Le persone giuridiche
[modifica]Fin dal periodo classico, si riconobbe una certa soggettività giuridica agli enti associativi; ma soltanto dopo l'epoca giustinianea si ammise la possibilità di personificare un patrimonio avente un proprio autonomo scopo, giungendo così a configurare le fondazioni.
Il modello su cui i giuristi elaborarono la figura dei corpora vel universitates fu fornito dalla maggiore organizzazione esistente all'epoca: il Populus Romanus Quiritium.
Infatti, "Populus Romanus" era il nome con cui si indicava lo Stato come persona giuridica, anche se ad esso non fu mai riconosciuta una capacità giuridica di diritto civile.
Oltre al Populus, vi erano altre persone giuridiche quali le coloniae, le provinciae, i collegia, le piae causae e le sodalitates.
I collegia e le sodalitates erano consociazioni di antichissima tradizione; i primi erano formati in prevalenza a scopo di culto, mentre le seconde erano costituite a fini di ricreazione e mutua assistenza ai soci.
La regolamentazione di questi enti fu opera di Augusto, il quale rese obbligatoria un'autorizzazione del Senato per la costituzione di nuovi collegia e sodalitates.

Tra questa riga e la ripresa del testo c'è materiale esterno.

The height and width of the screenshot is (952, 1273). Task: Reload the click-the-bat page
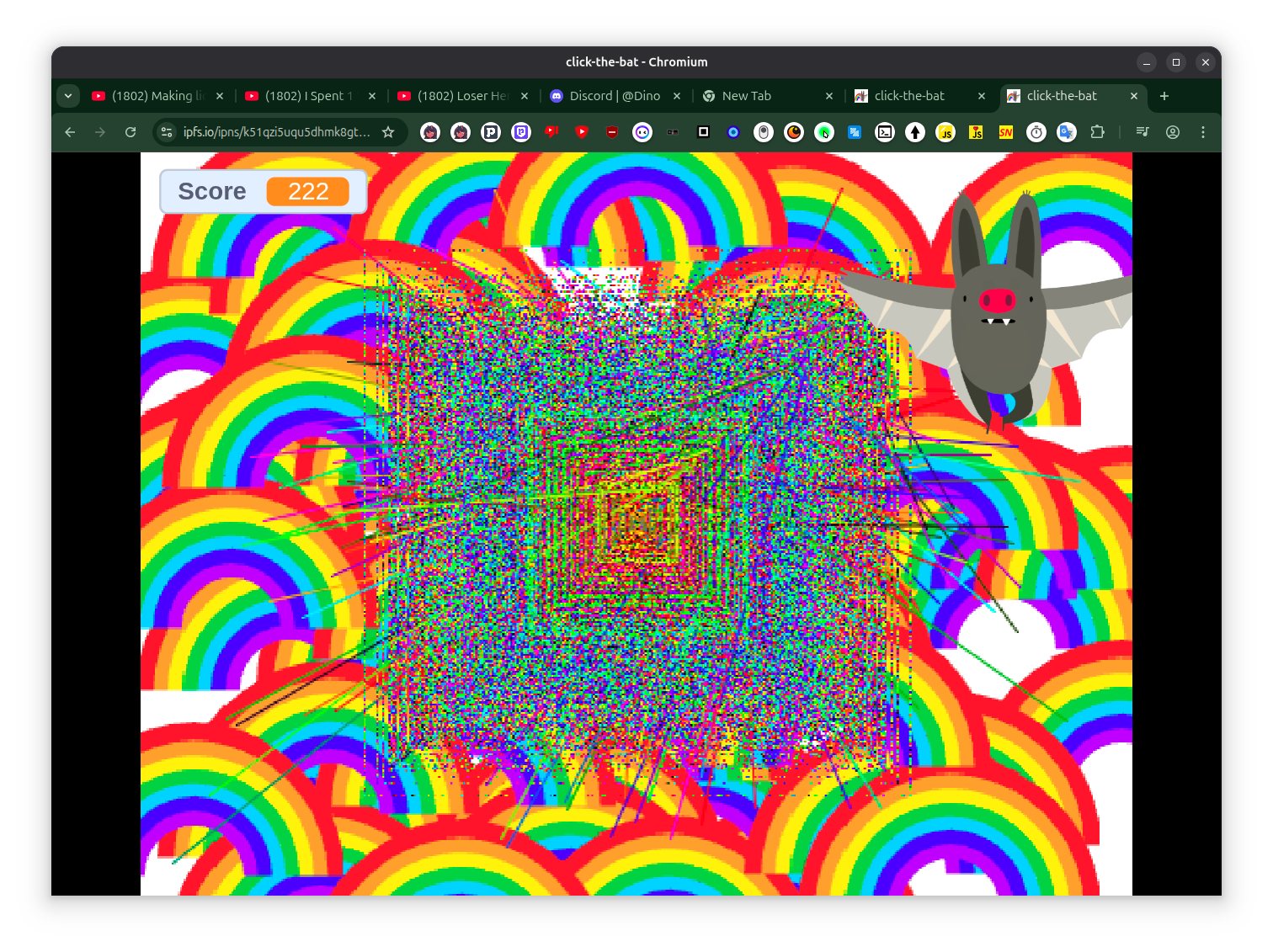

Argomentando da Gaio, sembra che per la costituzione di in nuovo collegium occorresse la voluntas di almeno tre persone, la creazione di una arca communis (patrimonio sociale distinto da quello dei soci), e la richiesta di autorizzazione al Senato. Solo se l'autorizzazione era rilasciata, il collegium veniva costituito, altrimenti non esisteva neanche di fatto: invero, il diritto romano non conosceva la categoria delle associazioni non riconosciute e degli enti di fatto.
Anche le fondazioni erano ignote ai Romani fino all'epoca giustinianea; solo in questo periodo, infatti, vennero riconosciute le piae causae (associazioni con fini di beneficenza), alle quali fu attribuita anche la testamenti factio passiva, cioè la capacità di ricevere per testamento.
Un notevole progresso nel riconoscimento della personalità ai patrimoni autonomi si ebbe con la figura della eredità giacente, che fu considerata dapprima come res nullius (suscettibile quindi di occupazione), poi domina delle cose ereditarie.
In età arcaica, si considerò retroattiva l'accettazione dell'eredità da parte dell'erede; successivamente, si preferì fingere che la vita del de cuius si protraesse fino all'accettazione, sostenendo che l'eredità giacente «personae defuncti vicem sustinet». Partendo da questa considerazione, si arrivò infine a considerare l'eredità giacente come domina delle cose ereditarie.
Il fiscus non fu mai considerato persona giuridica: anzi, essendo aerarium Populi Romani, era soggetto al potere del Principe.
Per volontà degli imperatori, il fiscus in seguito assunse l'insolita struttura di cassa generale dello Stato, ma non si giunse mai a considerarlo come persona giuridica autonoma.